The management of inpatient capacity is a complicated balance act that involves coordinating bed availability, patient throughput, and staffing needs in one step. This allows for both real-time and future planning and ensures that the physical and human resources necessary to provide care are available.
During a March webinar hosted by Becker’s Hospital Review and sponsored by Hospital IQ, Jason Harber, COO and chief strategy officer at Hospital IQ, and Patti Canitano, division director of patient throughput at Health First, a four-hospital health system based in Rockledge, Fla., discussed the complexities of inpatient operations, showed how artificial-intelligence-enabled automation can decrease those complexities and shared how Health First implemented automation at scale across its system and the results it realized.

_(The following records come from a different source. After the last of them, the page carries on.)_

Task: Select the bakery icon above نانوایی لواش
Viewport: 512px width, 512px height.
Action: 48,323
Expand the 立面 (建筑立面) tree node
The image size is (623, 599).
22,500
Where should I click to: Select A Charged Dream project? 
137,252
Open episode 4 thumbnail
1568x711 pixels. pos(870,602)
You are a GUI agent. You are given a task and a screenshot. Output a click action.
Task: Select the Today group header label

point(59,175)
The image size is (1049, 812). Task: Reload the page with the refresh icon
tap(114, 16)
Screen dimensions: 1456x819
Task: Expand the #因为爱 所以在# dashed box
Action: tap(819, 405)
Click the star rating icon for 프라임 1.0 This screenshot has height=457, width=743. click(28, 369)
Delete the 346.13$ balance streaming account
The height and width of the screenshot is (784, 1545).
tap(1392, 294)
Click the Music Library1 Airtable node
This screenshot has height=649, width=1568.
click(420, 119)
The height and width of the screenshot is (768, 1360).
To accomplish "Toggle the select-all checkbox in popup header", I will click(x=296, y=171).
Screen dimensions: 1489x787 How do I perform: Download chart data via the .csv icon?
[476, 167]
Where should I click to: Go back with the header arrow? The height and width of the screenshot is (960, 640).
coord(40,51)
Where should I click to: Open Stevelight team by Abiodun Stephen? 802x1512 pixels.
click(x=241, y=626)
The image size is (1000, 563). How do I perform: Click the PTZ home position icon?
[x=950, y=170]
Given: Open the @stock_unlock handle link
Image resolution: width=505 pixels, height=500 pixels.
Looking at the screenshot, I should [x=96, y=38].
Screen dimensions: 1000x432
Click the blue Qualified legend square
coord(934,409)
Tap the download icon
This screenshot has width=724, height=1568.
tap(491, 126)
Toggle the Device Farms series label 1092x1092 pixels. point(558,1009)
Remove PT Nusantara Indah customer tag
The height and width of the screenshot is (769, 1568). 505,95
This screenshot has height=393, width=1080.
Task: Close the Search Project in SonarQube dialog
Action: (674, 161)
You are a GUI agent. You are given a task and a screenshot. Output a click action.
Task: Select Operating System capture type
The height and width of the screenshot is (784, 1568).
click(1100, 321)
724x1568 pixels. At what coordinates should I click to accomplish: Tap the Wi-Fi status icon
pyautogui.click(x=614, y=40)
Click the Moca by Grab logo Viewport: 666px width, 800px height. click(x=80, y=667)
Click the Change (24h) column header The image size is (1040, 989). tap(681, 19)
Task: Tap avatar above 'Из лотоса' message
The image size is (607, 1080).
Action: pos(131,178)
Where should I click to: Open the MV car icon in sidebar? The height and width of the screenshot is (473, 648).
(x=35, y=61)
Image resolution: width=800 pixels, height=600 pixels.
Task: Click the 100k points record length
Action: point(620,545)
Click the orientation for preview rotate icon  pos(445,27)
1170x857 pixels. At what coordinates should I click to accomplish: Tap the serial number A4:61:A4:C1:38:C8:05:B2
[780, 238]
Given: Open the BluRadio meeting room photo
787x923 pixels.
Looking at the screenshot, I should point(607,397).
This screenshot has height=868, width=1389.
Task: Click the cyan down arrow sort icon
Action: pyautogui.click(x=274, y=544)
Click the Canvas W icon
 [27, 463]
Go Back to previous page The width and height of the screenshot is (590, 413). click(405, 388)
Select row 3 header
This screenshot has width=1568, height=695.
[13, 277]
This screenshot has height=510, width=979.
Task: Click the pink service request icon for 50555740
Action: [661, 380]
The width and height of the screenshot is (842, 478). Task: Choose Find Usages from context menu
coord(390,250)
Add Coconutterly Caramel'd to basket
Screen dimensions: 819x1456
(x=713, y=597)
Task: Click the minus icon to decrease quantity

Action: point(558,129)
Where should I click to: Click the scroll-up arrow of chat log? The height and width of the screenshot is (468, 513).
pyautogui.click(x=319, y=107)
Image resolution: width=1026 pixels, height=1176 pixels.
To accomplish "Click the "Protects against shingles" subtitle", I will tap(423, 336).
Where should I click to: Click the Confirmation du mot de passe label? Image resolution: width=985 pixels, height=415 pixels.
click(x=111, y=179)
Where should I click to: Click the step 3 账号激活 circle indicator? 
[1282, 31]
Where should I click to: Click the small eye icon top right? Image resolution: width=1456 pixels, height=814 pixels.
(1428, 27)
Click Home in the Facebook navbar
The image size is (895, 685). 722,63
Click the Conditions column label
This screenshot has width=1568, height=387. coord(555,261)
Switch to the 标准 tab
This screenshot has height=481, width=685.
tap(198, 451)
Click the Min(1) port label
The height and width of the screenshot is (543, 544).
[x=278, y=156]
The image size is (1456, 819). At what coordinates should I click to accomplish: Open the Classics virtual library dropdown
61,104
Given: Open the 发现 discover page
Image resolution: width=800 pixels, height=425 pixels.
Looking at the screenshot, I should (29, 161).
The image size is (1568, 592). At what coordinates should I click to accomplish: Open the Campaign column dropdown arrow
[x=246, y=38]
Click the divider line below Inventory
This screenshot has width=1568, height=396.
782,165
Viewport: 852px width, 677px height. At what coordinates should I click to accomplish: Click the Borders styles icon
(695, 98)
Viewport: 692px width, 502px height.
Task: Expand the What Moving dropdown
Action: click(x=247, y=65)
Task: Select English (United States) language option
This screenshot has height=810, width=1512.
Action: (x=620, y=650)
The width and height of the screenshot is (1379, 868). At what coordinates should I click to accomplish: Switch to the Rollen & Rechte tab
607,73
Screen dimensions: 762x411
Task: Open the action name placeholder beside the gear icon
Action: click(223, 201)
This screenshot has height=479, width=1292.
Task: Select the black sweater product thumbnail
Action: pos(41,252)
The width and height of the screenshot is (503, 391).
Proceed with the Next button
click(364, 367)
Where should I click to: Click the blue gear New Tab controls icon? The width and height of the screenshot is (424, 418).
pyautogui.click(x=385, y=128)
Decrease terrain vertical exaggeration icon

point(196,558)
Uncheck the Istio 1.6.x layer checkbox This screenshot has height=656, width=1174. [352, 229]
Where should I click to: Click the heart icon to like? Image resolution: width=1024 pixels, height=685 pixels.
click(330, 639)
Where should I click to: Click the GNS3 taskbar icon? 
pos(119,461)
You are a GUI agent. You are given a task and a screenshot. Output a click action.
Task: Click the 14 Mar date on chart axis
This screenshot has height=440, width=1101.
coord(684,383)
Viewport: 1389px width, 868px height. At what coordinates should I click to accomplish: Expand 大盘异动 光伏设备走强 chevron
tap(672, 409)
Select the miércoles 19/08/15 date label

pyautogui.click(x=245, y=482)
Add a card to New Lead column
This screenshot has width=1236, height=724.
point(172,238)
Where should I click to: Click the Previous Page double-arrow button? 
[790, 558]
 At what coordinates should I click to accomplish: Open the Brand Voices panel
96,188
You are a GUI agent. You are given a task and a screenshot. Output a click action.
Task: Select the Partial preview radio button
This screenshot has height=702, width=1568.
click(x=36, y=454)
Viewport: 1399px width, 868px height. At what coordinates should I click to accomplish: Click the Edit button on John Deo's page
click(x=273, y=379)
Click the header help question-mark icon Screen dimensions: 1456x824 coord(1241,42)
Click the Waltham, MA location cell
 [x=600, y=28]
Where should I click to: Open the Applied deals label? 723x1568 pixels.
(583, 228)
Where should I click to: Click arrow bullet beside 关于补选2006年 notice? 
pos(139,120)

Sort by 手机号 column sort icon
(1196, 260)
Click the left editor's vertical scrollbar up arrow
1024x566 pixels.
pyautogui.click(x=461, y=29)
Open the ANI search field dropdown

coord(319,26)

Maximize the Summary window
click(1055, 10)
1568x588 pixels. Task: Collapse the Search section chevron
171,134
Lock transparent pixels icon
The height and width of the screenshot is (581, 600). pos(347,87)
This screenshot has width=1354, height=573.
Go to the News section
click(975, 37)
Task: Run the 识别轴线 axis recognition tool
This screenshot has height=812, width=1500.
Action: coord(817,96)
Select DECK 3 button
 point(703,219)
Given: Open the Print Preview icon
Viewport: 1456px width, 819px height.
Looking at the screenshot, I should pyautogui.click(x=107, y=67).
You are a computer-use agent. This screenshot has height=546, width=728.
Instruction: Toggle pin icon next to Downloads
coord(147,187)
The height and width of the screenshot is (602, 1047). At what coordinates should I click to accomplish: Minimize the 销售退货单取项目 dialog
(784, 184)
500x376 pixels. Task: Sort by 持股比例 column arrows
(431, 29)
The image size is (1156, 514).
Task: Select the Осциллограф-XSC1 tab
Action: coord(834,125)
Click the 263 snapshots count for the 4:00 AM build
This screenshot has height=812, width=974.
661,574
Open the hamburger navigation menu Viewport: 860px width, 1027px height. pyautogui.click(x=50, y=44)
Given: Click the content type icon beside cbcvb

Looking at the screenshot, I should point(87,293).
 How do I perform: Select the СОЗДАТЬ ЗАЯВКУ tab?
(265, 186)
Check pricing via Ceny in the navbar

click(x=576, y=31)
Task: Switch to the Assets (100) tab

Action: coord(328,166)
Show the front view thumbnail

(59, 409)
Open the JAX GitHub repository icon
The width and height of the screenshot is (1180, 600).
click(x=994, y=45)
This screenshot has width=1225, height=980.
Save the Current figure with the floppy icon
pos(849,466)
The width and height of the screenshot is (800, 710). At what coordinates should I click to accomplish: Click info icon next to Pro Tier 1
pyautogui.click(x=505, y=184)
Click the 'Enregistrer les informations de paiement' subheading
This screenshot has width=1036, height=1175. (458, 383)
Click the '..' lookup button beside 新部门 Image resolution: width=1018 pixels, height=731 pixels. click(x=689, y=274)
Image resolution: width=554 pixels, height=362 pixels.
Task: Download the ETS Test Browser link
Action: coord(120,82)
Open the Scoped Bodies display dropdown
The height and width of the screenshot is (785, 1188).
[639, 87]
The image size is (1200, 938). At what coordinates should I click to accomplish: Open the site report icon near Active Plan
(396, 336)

These are three key insights:
- It is extremely difficult to manage inpatient capacity because of numerous systemic problems. According to Mr. Harber limited capacity can lead to long wait times for patients, inefficient throughput can lead to delayed discharges, and unbalanced staffing may result in unmanageable workloads or increased turnover. “And just as we think we know the game, our patients start moving,” Mr. Harber explained. “They don’t only receive care from one area, they may also receive care from multiple areas every day. We have new patients, and others leave, and before you know, the systemic complexities create a very complex environment. It becomes clear why it’s so difficult to operate within this organization with a completely manual process for managing inpatient capacity.
- Hospital IQ transforms the way that health systems work by dynamically managing staff, orchestrating staff actions, and eliminating operational silos. Mr. Harber explained that the first step was to establish a central repository for all operational data. “The next step is to be capable of predicting barriers at a macro level so that we can provide an ultimate level situational awareness to the company.” Next, you can use this information to motivate action. If Hospital IQ predicts that there will be an ICU capacity shortage tomorrow afternoon, staff can start to decompress the ICU immediately. He said, “That could be a very specific message to your case management, physician teams, or even the ICU leader.” This could include a focus on discharge efficiency, float pool planning, and systematic downgrades.
- Health First achieved its vision of proactive capacity control across its four-hospital system with Hospital IQ. Health First was determined to reduce patient discharge times. “Prior Hospital IQ, we had a very inefficient system and were unable to prioritize patient discharges,” Ms. Canitano explained. “We really didn’t have any visibility into what was happening at each hospital or the entire system.”
Hospital IQ helped Health First to automate patient prioritizations and streamline care team communications. She said that case managers identify and add obstacles to discharge into Hospital IQ. This translates into daily work schedules for ancillary departments. It’s updated continuously throughout the day to ensure they’re focusing their attention on the right patient at a particular time. According to Ms. Canitano’s systemwide data, Health First saw a 6 percent reduction in length of stay across all hospitals. Hospital IQ also helped the system to repurpose 2,600 hours each week and reduce core staff floating 44 percent.
Health systems can harness the power of automation to improve capacity management with solutions such as Hospital IQ. This will allow them to increase revenue, margins, quality, and improve their staff work environment.